Passage —
= = = = = = =

On Mon, Oct 26 2009, Corrado Zoccolo wrote:
> Hi Jens
> On Mon, Oct 26, 2009 at 12:40 PM, Jens Axboe <jens.axboe@...cle.com> wrote:
> > On Sat, Oct 24 2009, Corrado Zoccolo wrote:
> >> You identified the problem in the idling logic, that reduces the
> >> throughput in this particular scenario, in which various threads or
> >> processes issue (in random order) the I/O requests with different I/O
> >> contexts on behalf of a single entity.
> >> In this case, any idling between those threads is detrimental.
> >> Ideally, such cases should be already spotted, since think time should
> >> be high for such processes, so I wonder if this indicates a problem in
> >> the current think time logic.
> >
> > That isn't necessarily true, it may just as well be that there's very
> > little think time (don't see the connection here). A test case to
> > demonstrate this would be a number of processes/threads splitting a
> > sequential read of a file between them.
> 
> Jeff said that the huge performance drop was not observable with noop
> or any other work conserving scheduler.
> Since noop doesn't enforce any I/O ordering, but just ensures that any
> I/O passes through ASAP,
> this means that the biggest problem is due to idling, while the
> increased seekiness has just a small impact.

Not true, noop still does merging. And even if it didn't, if you have
queuing on the device side things may still work out. The key being that
you actually send those off to the device, which the idling will prevent
for CFQ. The biggest problem is of course due to idling, if we didn't
idle between the cooperating processes then there would not be an issue.
And this is exactly what Jeff has done, merge those.

= = = = = = =

Supplied entries —
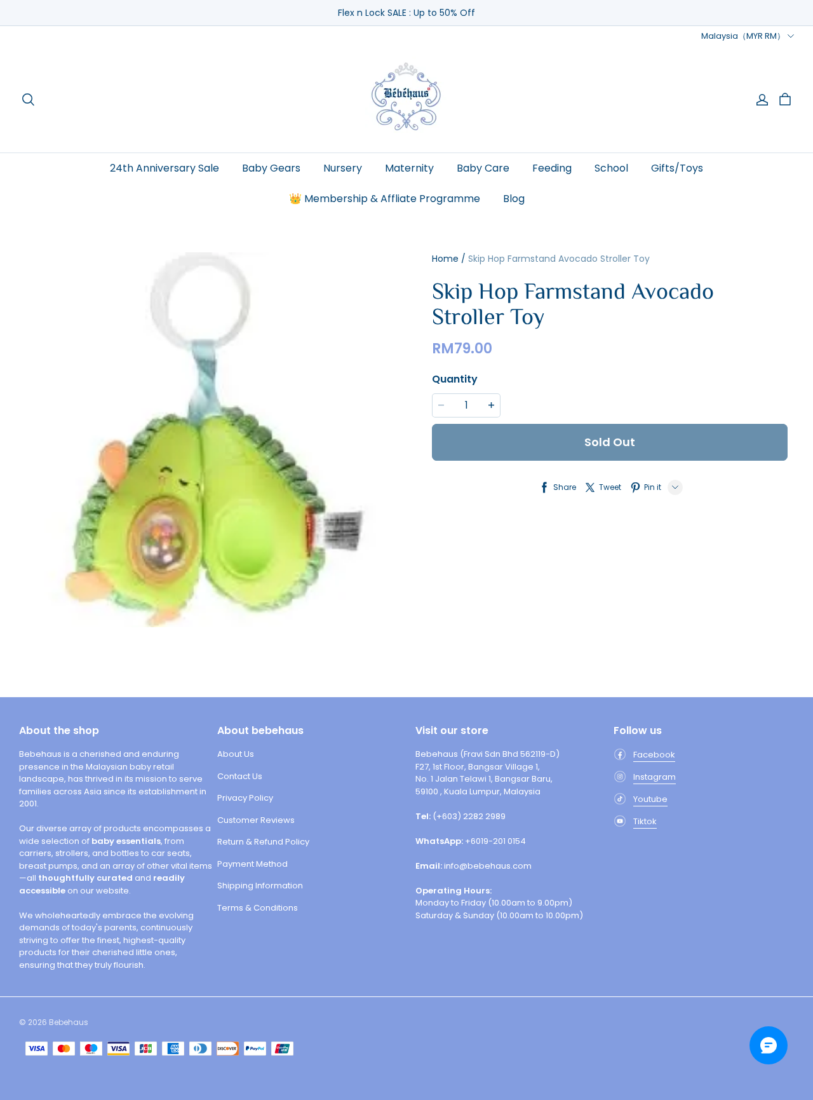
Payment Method (252, 864)
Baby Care (483, 168)
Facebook (654, 755)
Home (445, 258)
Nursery (342, 168)
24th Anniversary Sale (164, 168)
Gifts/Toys (677, 168)
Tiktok (645, 821)
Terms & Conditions (257, 908)
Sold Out (609, 442)
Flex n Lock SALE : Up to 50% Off (406, 12)
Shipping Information (260, 885)
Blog (514, 198)
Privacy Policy (245, 798)
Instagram (654, 777)
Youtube (650, 799)
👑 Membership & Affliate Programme (384, 198)
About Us (235, 754)
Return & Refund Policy (263, 842)
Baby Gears (271, 168)
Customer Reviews (256, 820)
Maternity (409, 168)
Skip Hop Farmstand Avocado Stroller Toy (559, 258)
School (611, 168)
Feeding (552, 168)
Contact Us (239, 776)
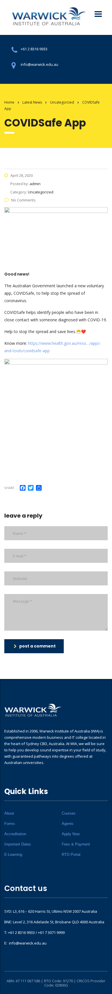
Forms (9, 823)
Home (9, 102)
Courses (69, 813)
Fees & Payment (76, 844)
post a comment (37, 646)
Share (9, 488)
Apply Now (71, 834)
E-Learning (13, 854)
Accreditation (15, 834)
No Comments (23, 200)
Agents (68, 823)
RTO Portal (71, 854)
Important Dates (17, 844)
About (9, 813)
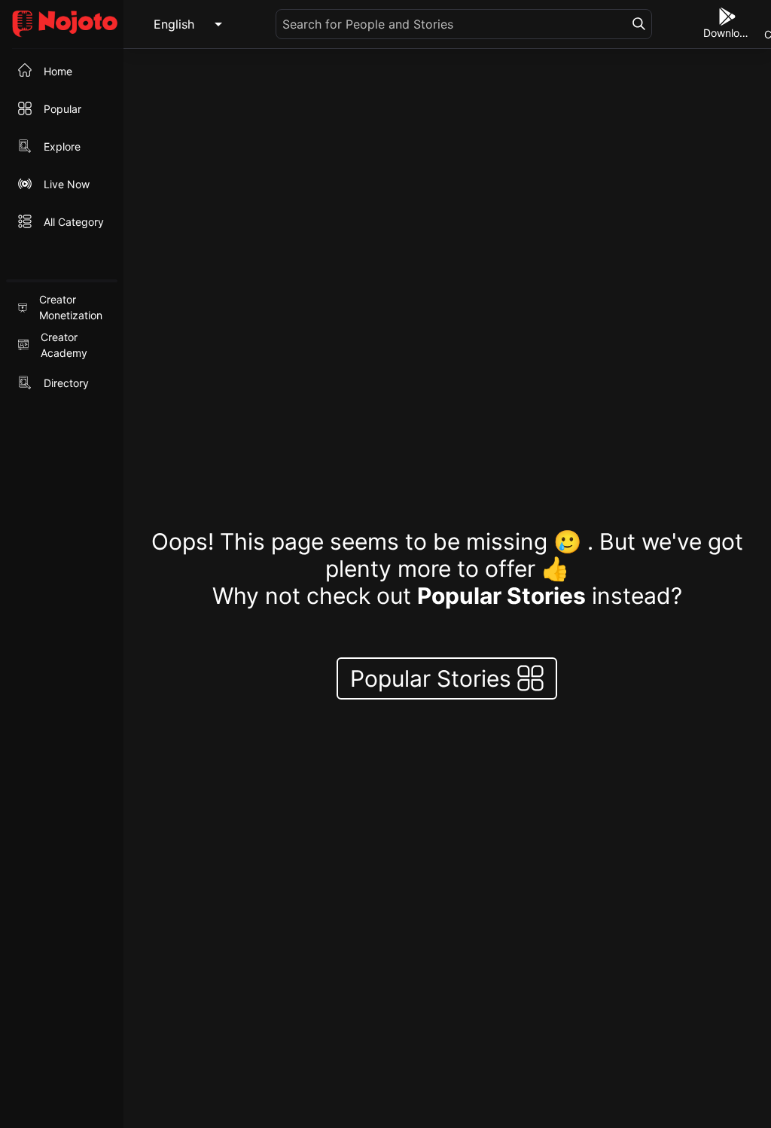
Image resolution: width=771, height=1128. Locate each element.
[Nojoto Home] (61, 24)
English (174, 24)
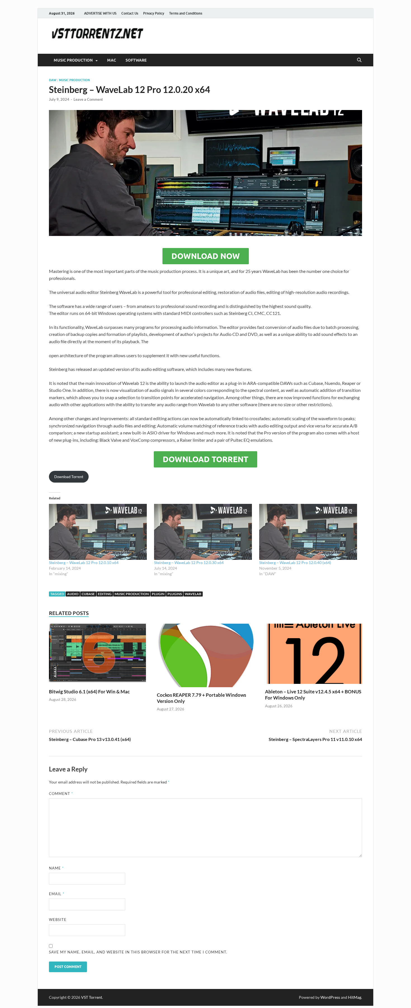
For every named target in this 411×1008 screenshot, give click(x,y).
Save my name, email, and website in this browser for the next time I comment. (138, 952)
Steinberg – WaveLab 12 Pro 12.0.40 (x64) (295, 562)
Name (56, 868)
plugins (174, 594)
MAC (111, 60)
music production (74, 80)
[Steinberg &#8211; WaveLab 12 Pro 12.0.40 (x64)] (309, 532)
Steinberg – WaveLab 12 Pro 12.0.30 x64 (189, 562)
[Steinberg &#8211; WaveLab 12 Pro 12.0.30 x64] (204, 532)
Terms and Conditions (185, 13)
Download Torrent (205, 459)
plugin (158, 594)
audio (73, 594)
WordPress (330, 997)
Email (56, 894)
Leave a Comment (88, 99)
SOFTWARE (136, 60)
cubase (88, 594)
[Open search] (359, 60)
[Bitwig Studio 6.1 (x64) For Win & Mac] (97, 655)
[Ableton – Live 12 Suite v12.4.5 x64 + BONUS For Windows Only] (313, 655)
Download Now (205, 256)
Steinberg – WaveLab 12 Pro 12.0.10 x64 (84, 562)
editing (105, 594)
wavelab (193, 594)
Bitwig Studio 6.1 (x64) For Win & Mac (89, 691)
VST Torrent (91, 997)
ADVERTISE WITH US (100, 13)
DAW (52, 80)
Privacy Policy (153, 13)
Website (58, 919)
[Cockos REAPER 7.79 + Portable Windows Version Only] (205, 657)
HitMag (354, 997)
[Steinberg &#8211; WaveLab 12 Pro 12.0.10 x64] (98, 532)
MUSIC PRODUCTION (73, 60)
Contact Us (129, 13)
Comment (61, 793)
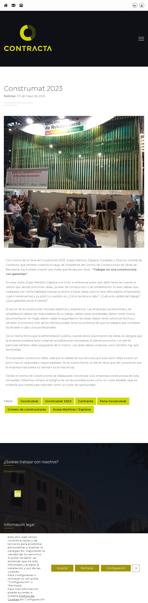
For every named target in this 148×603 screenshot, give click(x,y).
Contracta (85, 401)
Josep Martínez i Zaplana (72, 409)
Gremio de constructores (27, 409)
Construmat (29, 401)
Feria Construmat (113, 401)
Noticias (10, 96)
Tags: (8, 401)
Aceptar (62, 568)
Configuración (116, 568)
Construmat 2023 (58, 401)
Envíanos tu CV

= = = = = = =

Set task 1 — According to the email on scheduler idling, what does noop still do?
Set task 2 — Reproduce part of the email on scheduler idling word for word. Start at the words "On Mon, Oct 26 2009, Corrado" and end after "think time logic.".

Problem solution 1 — Noop still does merging.

Problem solution 2 —
On Mon, Oct 26 2009, Corrado Zoccolo wrote:
> Hi Jens
> On Mon, Oct 26, 2009 at 12:40 PM, Jens Axboe <jens.axboe@...cle.com> wrote:
> > On Sat, Oct 24 2009, Corrado Zoccolo wrote:
> >> You identified the problem in the idling logic, that reduces the
> >> throughput in this particular scenario, in which various threads or
> >> processes issue (in random order) the I/O requests with different I/O
> >> contexts on behalf of a single entity.
> >> In this case, any idling between those threads is detrimental.
> >> Ideally, such cases should be already spotted, since think time should
> >> be high for such processes, so I wonder if this indicates a problem in
> >> the current think time logic.